Il ne s’arrêta pas. Il continua vers La place. l’Hôtel de France, aux façades bâchées de gris, semblait avoir souffert.  Il entra à l’Univers.

     Aucun visage familier parmi les consommateurs. Pas un serveur qui le reconnut ou dont il se rappelât. D’ailleurs il ne se souvenait de personne. Seule la certitude que cet endroit lui était familier lui semblait indiscutable.  C’est en levant les yeux vers le plafond jauni ou le plâtre des rosaces fendillées, ouvrant par endroits sur des lattes poussiéreuses, formait un dessin baroque, presque japonais, qu’il se souvint combien de fois il s’était abîmé dans la contemplation de cette surface alors vierge et claire.
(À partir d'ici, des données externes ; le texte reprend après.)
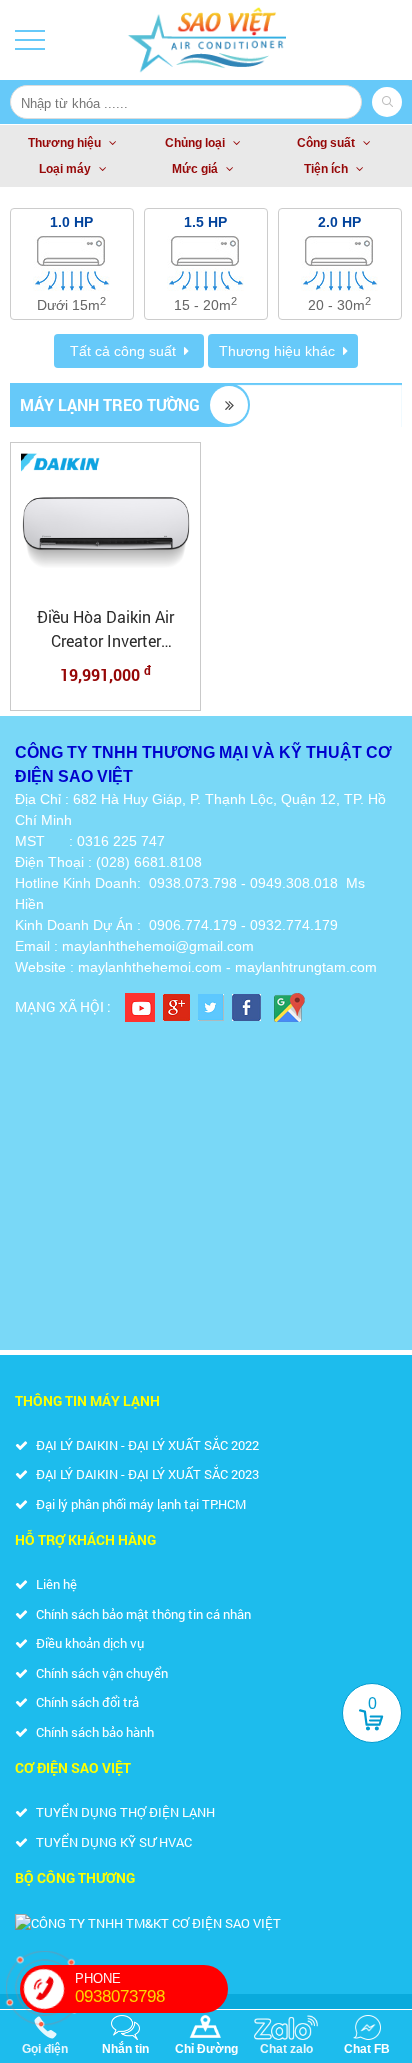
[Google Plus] (176, 1007)
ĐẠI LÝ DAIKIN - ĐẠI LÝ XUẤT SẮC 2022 (146, 1445)
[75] (105, 521)
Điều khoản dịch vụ (88, 1643)
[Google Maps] (289, 1007)
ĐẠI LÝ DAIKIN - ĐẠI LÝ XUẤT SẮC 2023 (146, 1474)
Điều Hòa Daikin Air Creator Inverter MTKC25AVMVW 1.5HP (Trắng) (106, 629)
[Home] (206, 40)
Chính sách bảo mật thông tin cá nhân (142, 1614)
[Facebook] (246, 1007)
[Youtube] (140, 1007)
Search (387, 102)
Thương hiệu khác (277, 351)
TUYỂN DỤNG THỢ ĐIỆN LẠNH (124, 1812)
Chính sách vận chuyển (100, 1673)
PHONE (120, 1988)
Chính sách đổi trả (86, 1702)
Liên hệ (55, 1584)
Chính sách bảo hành (93, 1732)
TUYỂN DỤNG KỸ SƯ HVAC (112, 1842)
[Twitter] (211, 1007)
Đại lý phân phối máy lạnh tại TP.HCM (139, 1504)
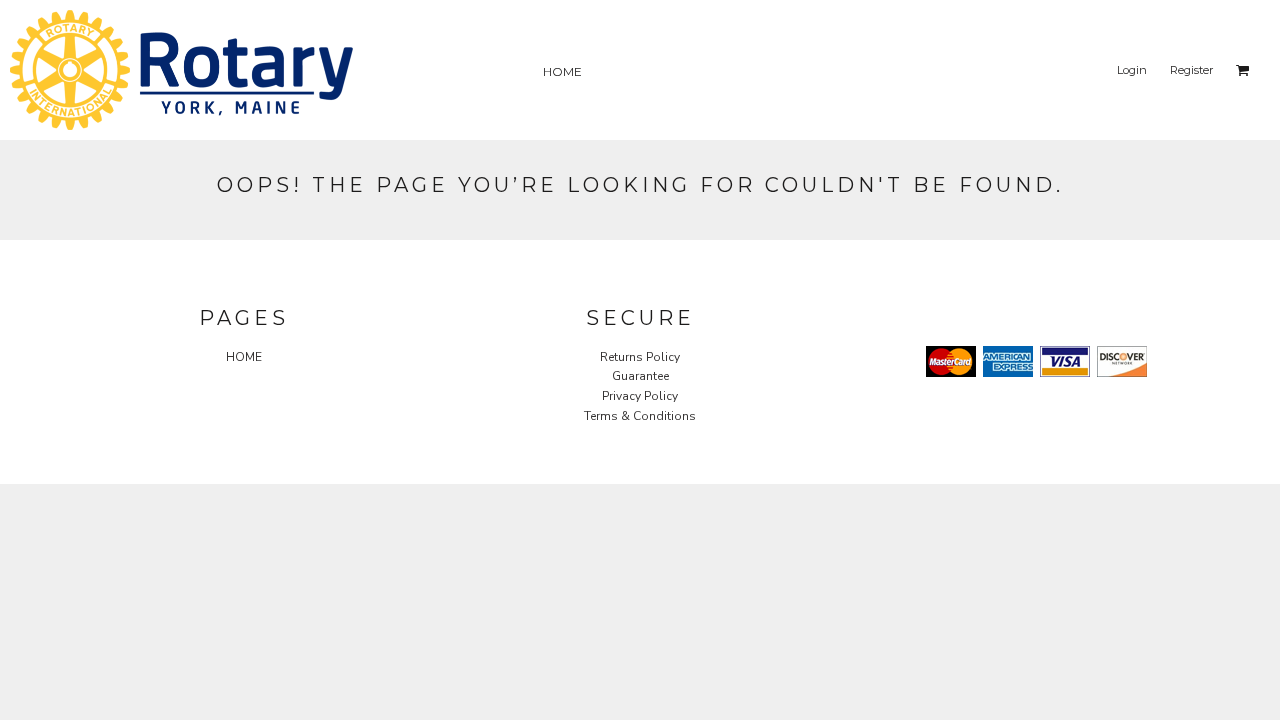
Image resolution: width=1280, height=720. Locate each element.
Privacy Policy (640, 396)
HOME (244, 357)
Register (1191, 70)
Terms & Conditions (640, 416)
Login (1132, 70)
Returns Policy (640, 357)
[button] (1243, 70)
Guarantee (640, 376)
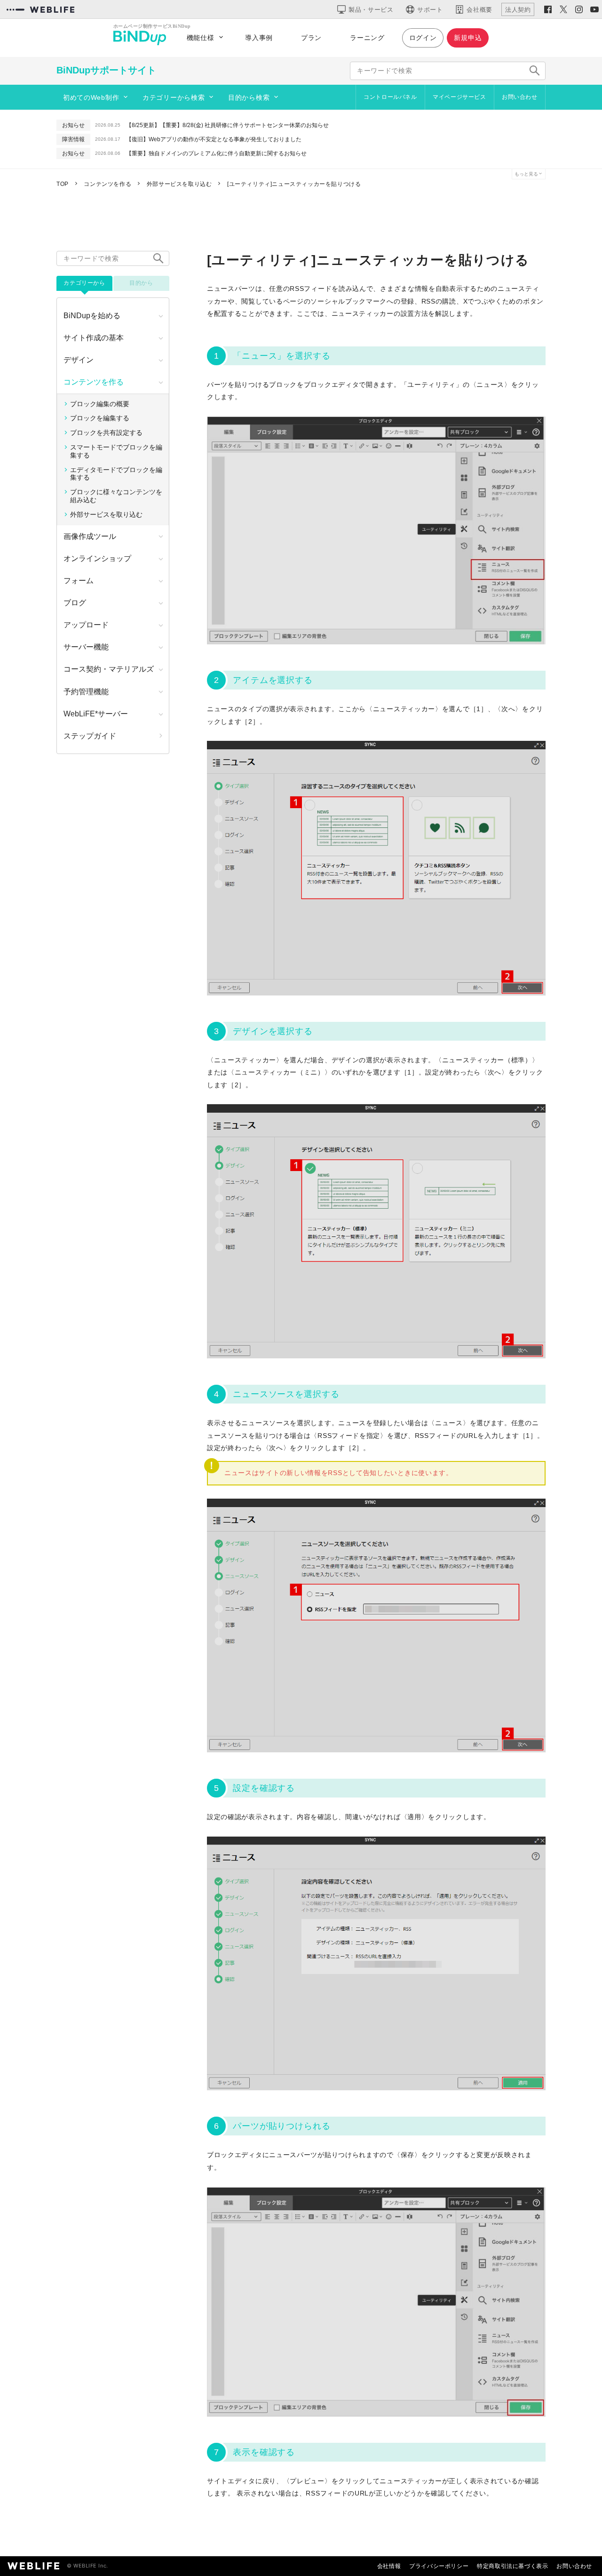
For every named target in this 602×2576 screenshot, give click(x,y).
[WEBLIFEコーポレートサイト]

Qu’il se souvint aussi précisément de ce qui l’amenait à fréquenter ce café.  Il en sourit. Sourit encore de ce qu’à l’époque, il était moins souriant. Il cultivait alors le genre jeune homme blasé. Ce qui lui aliénait d’avance les aventures que la bonne mine de ses vingt ans ne manquait pas de susciter. Il le savait déjà alors, mais…
     Il ne savait plus pourquoi il était là. Pourquoi il avait aussi longtemps attendu pour remettre le nez dehors. Il se fit la réflexion qu’il n’y avait pas de jolis garçons, dans cet endroit ou il en avait vu tant défiler.  Des hommes entre deux âges. Dans un angle éloigné de la devanture, un visage vaguement familier quand même. Il détailla l’individu.   Cinquante ans au moins. Vêtu avec recherche d’un complet d’avant-guerre. Le visage figé dans une expression pensive. Les yeux baissés, les lèvres pincées. ligne un peu trop rouge blessant un faciès poudré aux limites de la discrétion. Casqué trop haut d’ondulations proprettes d’un acajou flamboyant. 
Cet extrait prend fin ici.